▶ [What the exercise asks]
The thread about base-2 and base-10 units names some higher-frequency clocks that are base 10. List every clock it names.

▶ [Page]

Hard drives are divided into 512 or 4,096 byte sectors. So what? It’s a boring implementation detail. Since the total sizes of these drives have *zero* correlation to powers of two I don’t think you’ve made a compelling case. There are 256 tablespoons in a US gallon, but that doesn’t mean we should use base-2 prefixes for tanker trucks. If the number of sectors was usually a power of two then I’d buy your argument, but in fact that is essentially *never* the case.
You say that 32,768 Hz is more common than 32,000 Hz – got any reference for that? In my experience frequencies are almost all base-10.
I think programmers assume that base-2 prefixes make sense because they think that *all* computer units are base two. It just ain’t so.
Hard drives have a total size which is an integer number of allocation units. It’s possible for a file to take exactly 1.000MiB. It is not possible on most systems for a file to take exactly 1.000 million bytes. I’d also suggest that “million”, “billion”, and “trillion”, are the same length as “mega”, “giga”, and “tera”. Only “quadrillion” is longer than the corresponding prefix “peta”. I suppose “Mebi”, “Gibi” etc. aren’t totally horrible, but a good system should allow hybrid sizes (e.g. multiples of 1,024,000).
As for 32768Hz vs 32000Hz, I don’t have sales figures available for the two kinds of crystals, but if you examine chip manufacturer’s datasheets, you’ll find a lot of chips which accept a 32,768Hz crystal and report the number of whole seconds elapsed. For some reason, the chips rarely allow read-out of the raw number of counts, and an annoying number insist upon formatting the data as year/month/day/hour/minute/second, often using BCD(!). I have yet to see one that uses a 32,000Hz crystal; even the one I’ve used that allowed a 1/100 second readout produced that by sometimes requiring 327 pulses per count and sometimes requiring 328, rather than always requiring 320.
If 32,768 Hz is more common that is an interesting fact. However higher frequencies (GPU, CPU, networking, and memory clocks) are all base 10 so it doesn’t change my basic claim which is that base ten is far more prevalent in computing than most people realize.
I’m afraid I don’t find your file/disk size arguments compelling. Most math is done in decimal. You need a compelling advantage to justify presenting users with base-2 prefixes. I, for one, don’t wan to explain to users that twenty 100-MB files are smaller than two 1-GB files. That’s just dumb.
Hybrid sizes are the most confusing idea possible. Please, just don’t. In fact, that’s probably at the root of my annoyance with base-2 prefixes. When you say 640 GiB you are saying 6.40 * 10^2 * 2^30. Either use hexadecimal for your file/drive sizes with base-2 prefixes, or use base-10 for everything.

▶ [Dataset excerpt]
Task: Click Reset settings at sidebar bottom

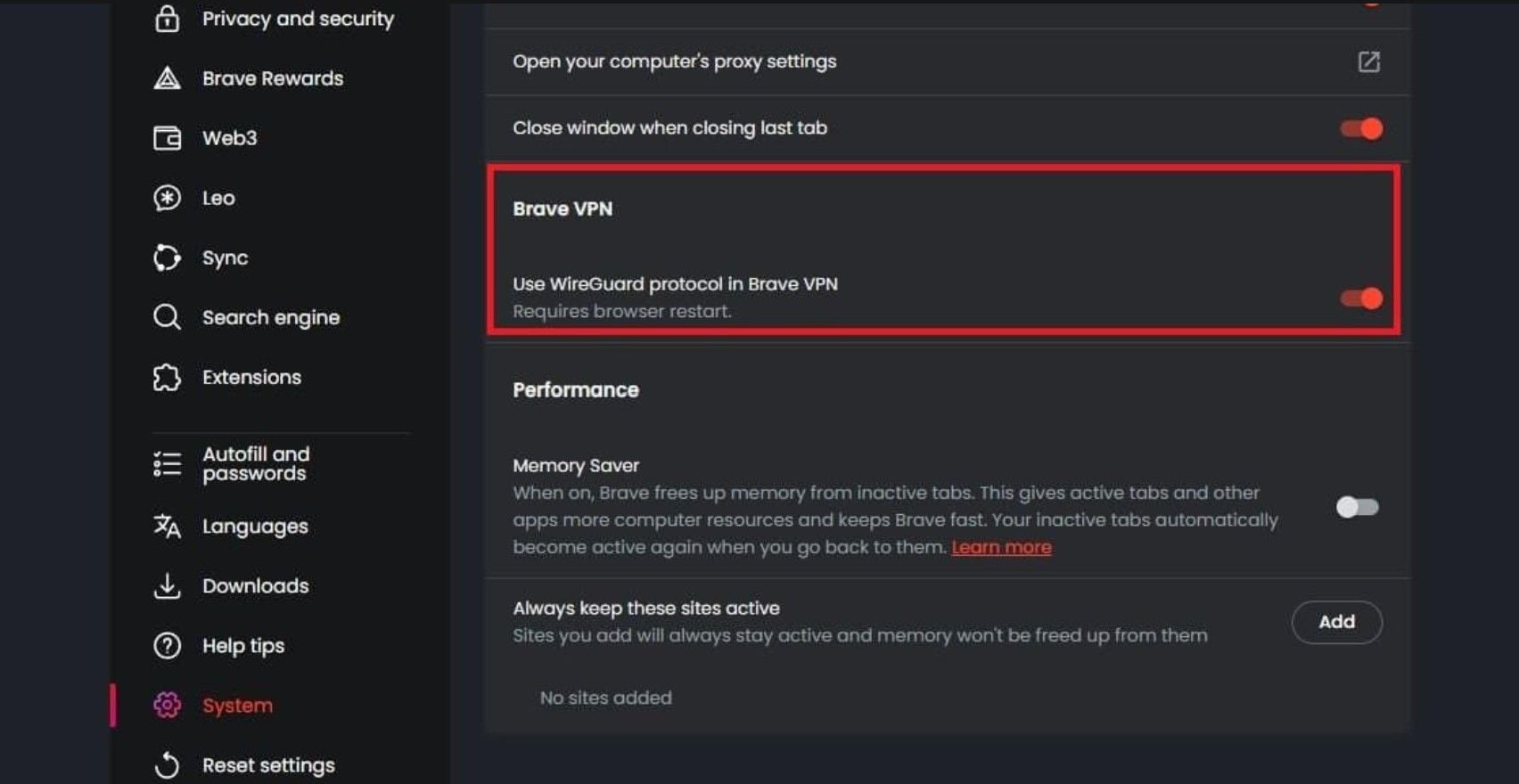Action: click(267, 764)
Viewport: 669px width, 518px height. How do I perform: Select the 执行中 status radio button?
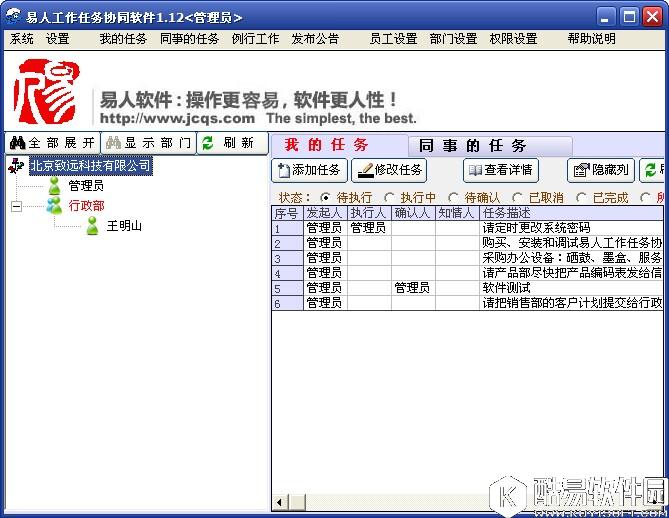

▶ [Response]
GPU, CPU, networking, and memory clocks.